Thirty years after he emerged on the world stage at Italia 90 as ‘The Mighty Quinn’, the big man is being asked to lead Irish football from the front again.
It might be more in the way of providing the assists this time, as — deep breath — deputy interim CEO to newly-appointed interim CEO Gary Owens, but Quinn’s arrival in Abbotstown is undeniably the most box-office appointment yet in the rapidly changing face, and faces, of the FAI.
Coming hard on the heels of the recruitment of Owens and independent chairman Roy Barrett — both of whom, hardly coincidentally, were members of Quinn’s Football In Ireland Visionary Group which published its own reform plans in the wake of the eruption of the crisis at the FAI— perhaps the most immediate significance of Quinn’s appointment is that it appears to signal that confirmation of a burden-sharing deal to tackle the association’s crippling debt is imminent.
The man himself suggested as much last night, telling Virgin Media News: “I stepped over the line because I believe it will be good enough. That’s not that I know any of the figures involved. I don’t know where it will end up when it finally is announced — I hope it’s announced very, very soon — but I’m led to believe there’s an assistance in place from the three stakeholders, the banks, Uefa and the government, that will allow the game to move forward.”
Only earlier this month, Quinn had categorically ruled himself out of the running for FAI CEO, claiming that he didn’t have the “skill-sets” for the job.
But he also said that he would be happy to help in any way he could and, for the most part, the job-spec for his new role seems designed to play to his strengths.
As well as achieving the status of legend on the pitch and later, as chairman of Sunderland, amassing a wealth of experience in the business of football, Quinn has remained a popular and approachable figure, qualities which will be well suited to most of the areas in which he hopes to have an impact with the FAI: Grassroots, community development, player development, attracting sponsors, media contact and restoring relations with Uefa and government.
It’s not hard to imagine wide-eyed young footballers in boots and ostensibly more mature types in suits reacting with equal levels of excitement when the familiar lanky frame and smiling visage of Quinn hove into view.
Already Minister for Sport Shane Ross has indicated his delight at Quinn’s recruitment to an organisation which, as recently as early December, he was describing as “a basket case”. Yesterday, he was singing a much more upbeat tune, hailing Quinn’s appointment as “great news for Irish football”.
For his part, the new deputy interim CEO was quick to make a case not only for the restoration of state funding but even for an increase. “The community development stuff, the player pathway, the League Of Ireland — all of this, I think, deserves a little bit more than €2.9 million a year,” he said.

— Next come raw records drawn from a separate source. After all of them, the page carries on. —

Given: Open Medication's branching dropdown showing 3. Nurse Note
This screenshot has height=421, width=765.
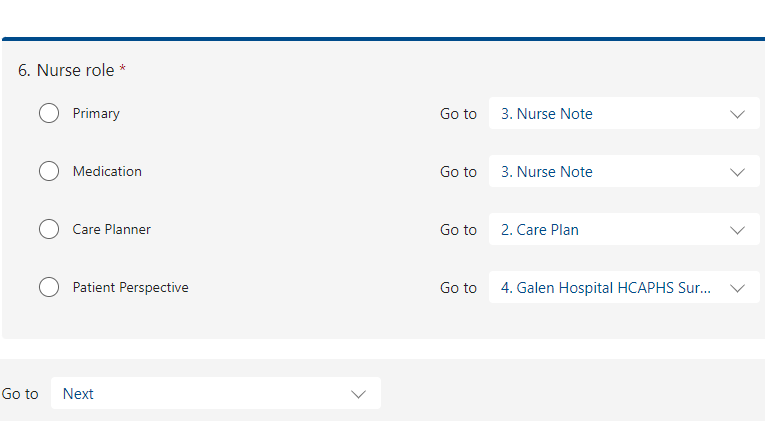Looking at the screenshot, I should tap(624, 171).
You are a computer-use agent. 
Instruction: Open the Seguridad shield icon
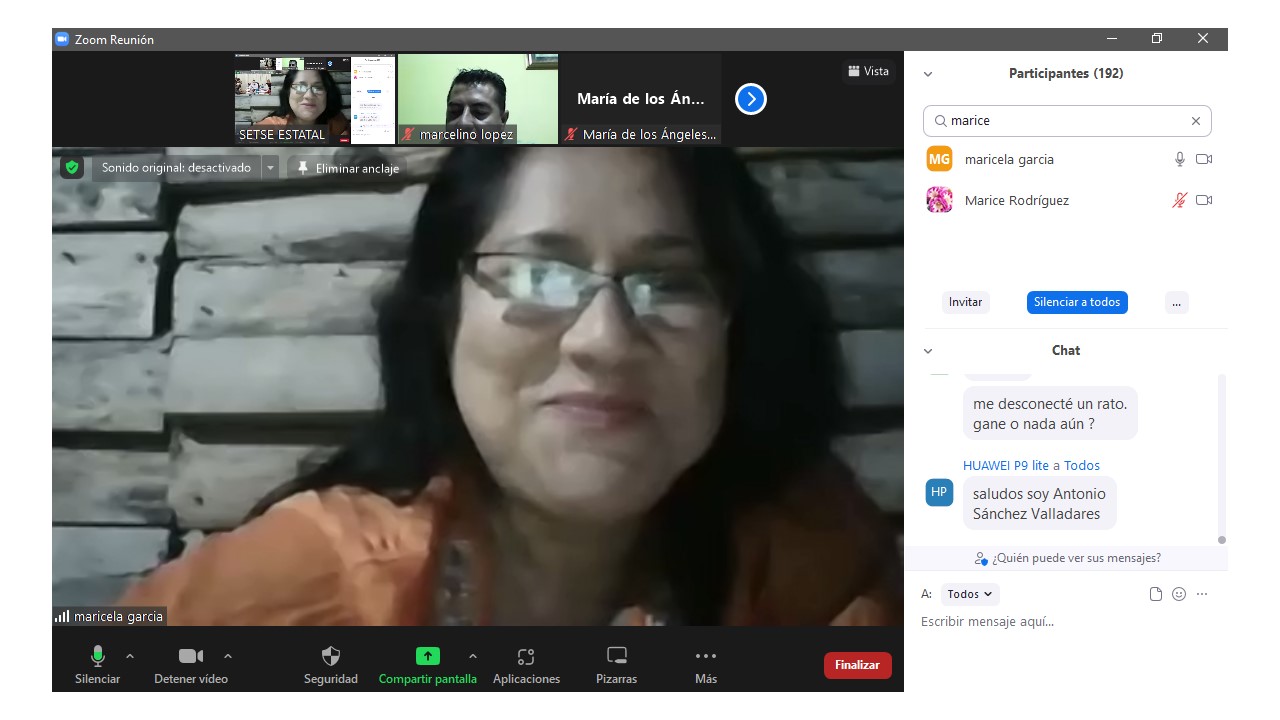(330, 656)
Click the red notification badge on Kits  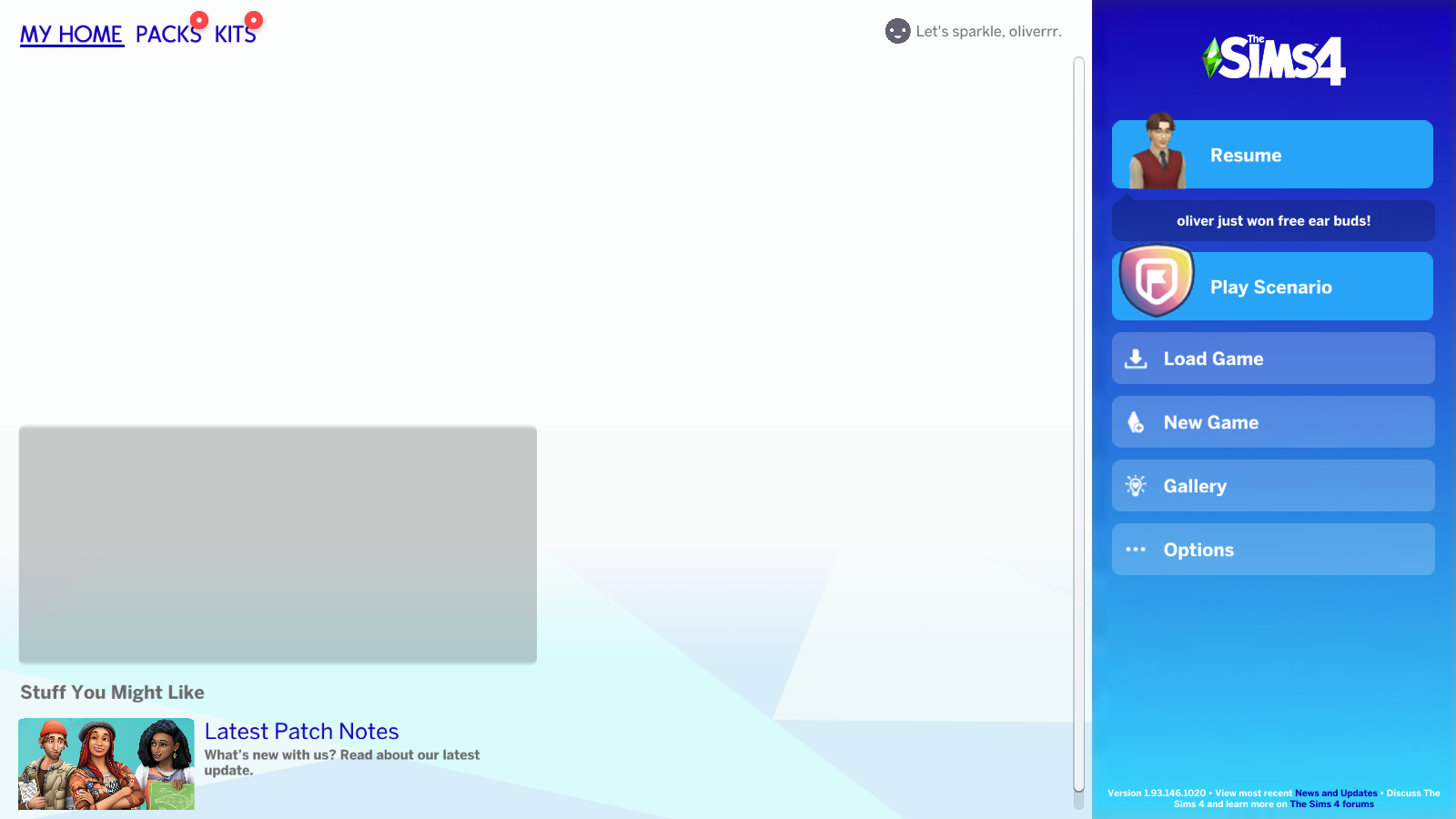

Where the Mighty Quinn perhaps faces his mightiest challenge is being tasked with “leading a future League of Ireland strategy” as the FAI describe it.
His Visionary Group blueprint for reform the game hardly wooed its target audience but Quinn reiterated yesterday his belief that the potential exists “to make the domestic game thrive”.
But, even as he was speaking, turmoil continued in the build-up to the 2020 season, with the FAI understood to be finalising a second provisional First Division fixture list to allow for the possibility that Limerick FC could be successful in their licence application, the club having previously been refused permission to apply.
Meanwhile, other second tier clubs are still strongly opposed to the acceptance of a Shamrock Rovers B team in the division, sparking threats of legal action and even boycott with only weeks to go to kick off.
Last night, Quinn told RTÉ that the League of Ireland “needs to be treated better by the Association” but a striker who was lethal inside the box will have to think outside it if he is to succeed, where many have tried and failed before, in helping lay the foundations for a brighter and more sustainable future for the domestic game.
Yesterday Quinn revealed that he is deferring receipt of an FAI salary which, he also claimed, will be “a fraction – and I mean a fraction – of what the old gang” were paid.
“It’s there but I deferred mine,” he said. “Let’s see how redundancies work out and let’s see where the Association gets to before I take mine.”
He stressed that his position is intended to be a short-term one, at time of major transition for the embattled organisation.
“It is interim and it is for a short period of time, we believe,” he said, “but in that period of time it is very important that a strategy is developed, so that whoever comes afterwards, and whenever they come, that they’re not starting all over again.”